You know that old cliche about kickin' a dog when it's

down. Hey, we're not so sure about it either. But anyway, the thing is, kickin'

sick dogs is what comes to mind when we think about the Grammy awards

(something that's really painful to do--think about the Grammy awards, that

is). Year after year the Grammy thing is so out of it, so unrelated to great

music, as to truly be an embarrassment for the entire recording industry. This

year, things appear worse than ever. Consider that Hootie and the Blowjobs are

nominated for "Best New Artist." Hey, how about Silverchair? Ever heard of

Toadies? Or Korn? Or Built To Spill? Or, say, the Mermen? How about Foo

Fighters? Elastica? Everclear? Veruca Salt? Mike Watt? Ah, but of course not.

It's clear from other nominees that the industry geezers who cast their votes

listen to Eagles albums when they want to listen to "rock" music. (We figure

someone tunes to a Modern Rock station once in a while, 'cause Foo Fighters and

Presidents of the United States did get nominated in the "Alternative Album"

category. That would be a category created to differentiate from the "Rock

Album" category. (Does that mean that Foo Fighters aren't a rock band?) Anyway,

we won't bore you with any of the other nominees (yes, Alanis Morissette did

receive a zillion nominations--must have something to do with that line about

going down in the movie theater) because winning a Grammy means absolutely

nothing. In fact, it's hard to think of anything less cool. The only good thing

about winning a Grammy is that it gives one the opportunity to get up in front

of millions of people and make a statement. Of course hardly anyone does that

'cause they're too busy thanking their record companies and management firms.

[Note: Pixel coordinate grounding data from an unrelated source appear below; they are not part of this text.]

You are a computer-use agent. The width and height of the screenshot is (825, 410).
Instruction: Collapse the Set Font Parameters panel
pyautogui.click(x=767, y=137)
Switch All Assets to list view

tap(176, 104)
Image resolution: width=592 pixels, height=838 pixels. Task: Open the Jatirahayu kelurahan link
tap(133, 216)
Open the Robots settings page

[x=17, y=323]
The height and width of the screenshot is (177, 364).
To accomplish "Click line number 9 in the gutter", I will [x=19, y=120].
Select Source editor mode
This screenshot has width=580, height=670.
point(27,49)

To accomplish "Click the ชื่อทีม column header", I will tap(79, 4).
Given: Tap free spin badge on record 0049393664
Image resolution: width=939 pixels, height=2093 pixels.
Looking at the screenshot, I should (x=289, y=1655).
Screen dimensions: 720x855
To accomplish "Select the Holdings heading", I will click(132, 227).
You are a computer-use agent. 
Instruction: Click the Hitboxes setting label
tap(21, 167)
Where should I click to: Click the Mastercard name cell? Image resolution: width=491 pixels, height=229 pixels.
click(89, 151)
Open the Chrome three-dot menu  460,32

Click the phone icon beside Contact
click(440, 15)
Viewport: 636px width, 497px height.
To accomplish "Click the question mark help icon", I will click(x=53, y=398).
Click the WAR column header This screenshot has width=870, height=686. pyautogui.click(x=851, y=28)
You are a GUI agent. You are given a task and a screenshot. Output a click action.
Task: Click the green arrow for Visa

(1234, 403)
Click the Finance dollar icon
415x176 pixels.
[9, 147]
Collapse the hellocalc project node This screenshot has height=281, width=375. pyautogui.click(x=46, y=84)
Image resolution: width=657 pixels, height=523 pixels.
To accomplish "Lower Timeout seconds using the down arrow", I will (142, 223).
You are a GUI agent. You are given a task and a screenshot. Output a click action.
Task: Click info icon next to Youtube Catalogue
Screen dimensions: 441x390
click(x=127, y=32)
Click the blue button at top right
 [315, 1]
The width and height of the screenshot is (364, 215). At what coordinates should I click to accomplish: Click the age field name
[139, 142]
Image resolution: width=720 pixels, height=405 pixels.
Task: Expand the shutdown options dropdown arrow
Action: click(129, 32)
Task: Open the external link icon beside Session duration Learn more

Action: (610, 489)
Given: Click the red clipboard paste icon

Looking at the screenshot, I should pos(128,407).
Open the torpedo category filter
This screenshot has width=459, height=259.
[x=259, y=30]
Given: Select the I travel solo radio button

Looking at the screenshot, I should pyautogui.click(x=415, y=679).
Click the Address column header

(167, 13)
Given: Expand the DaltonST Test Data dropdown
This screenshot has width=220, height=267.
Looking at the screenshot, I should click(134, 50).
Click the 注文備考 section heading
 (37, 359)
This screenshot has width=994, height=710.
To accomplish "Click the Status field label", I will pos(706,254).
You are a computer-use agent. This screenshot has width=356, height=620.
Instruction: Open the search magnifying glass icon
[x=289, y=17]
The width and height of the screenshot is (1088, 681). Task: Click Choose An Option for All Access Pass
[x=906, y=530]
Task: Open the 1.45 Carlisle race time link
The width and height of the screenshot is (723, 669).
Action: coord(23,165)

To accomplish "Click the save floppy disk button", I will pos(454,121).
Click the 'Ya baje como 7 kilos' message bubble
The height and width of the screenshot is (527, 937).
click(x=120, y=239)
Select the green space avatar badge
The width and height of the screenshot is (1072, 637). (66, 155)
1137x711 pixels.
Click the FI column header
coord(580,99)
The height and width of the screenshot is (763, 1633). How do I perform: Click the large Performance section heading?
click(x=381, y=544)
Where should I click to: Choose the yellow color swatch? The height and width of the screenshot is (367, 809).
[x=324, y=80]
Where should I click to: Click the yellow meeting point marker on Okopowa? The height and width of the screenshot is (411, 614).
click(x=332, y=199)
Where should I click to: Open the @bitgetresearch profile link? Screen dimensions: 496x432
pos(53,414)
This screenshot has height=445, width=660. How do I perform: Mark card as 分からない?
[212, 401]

This year, we hope someone does say something worth listening to. We have an

idea: how about asking the viewing audience to contact Congress and express

outrage over the proposed Internet censorship language in the

telecommunications bill that will soon cross President Clinton's desk. Just an

idea. The best thing about the Grammy telecast is that it can be kinda

amusing to see what people wear, and to see which suckers are willing to read

the lame words off the teleprompters with a straight face. Sometimes the show

is good for a laugh. But by the end you feel like you ate a lot of too greasy

Chinese food. Still hungry, and definitely nauseated.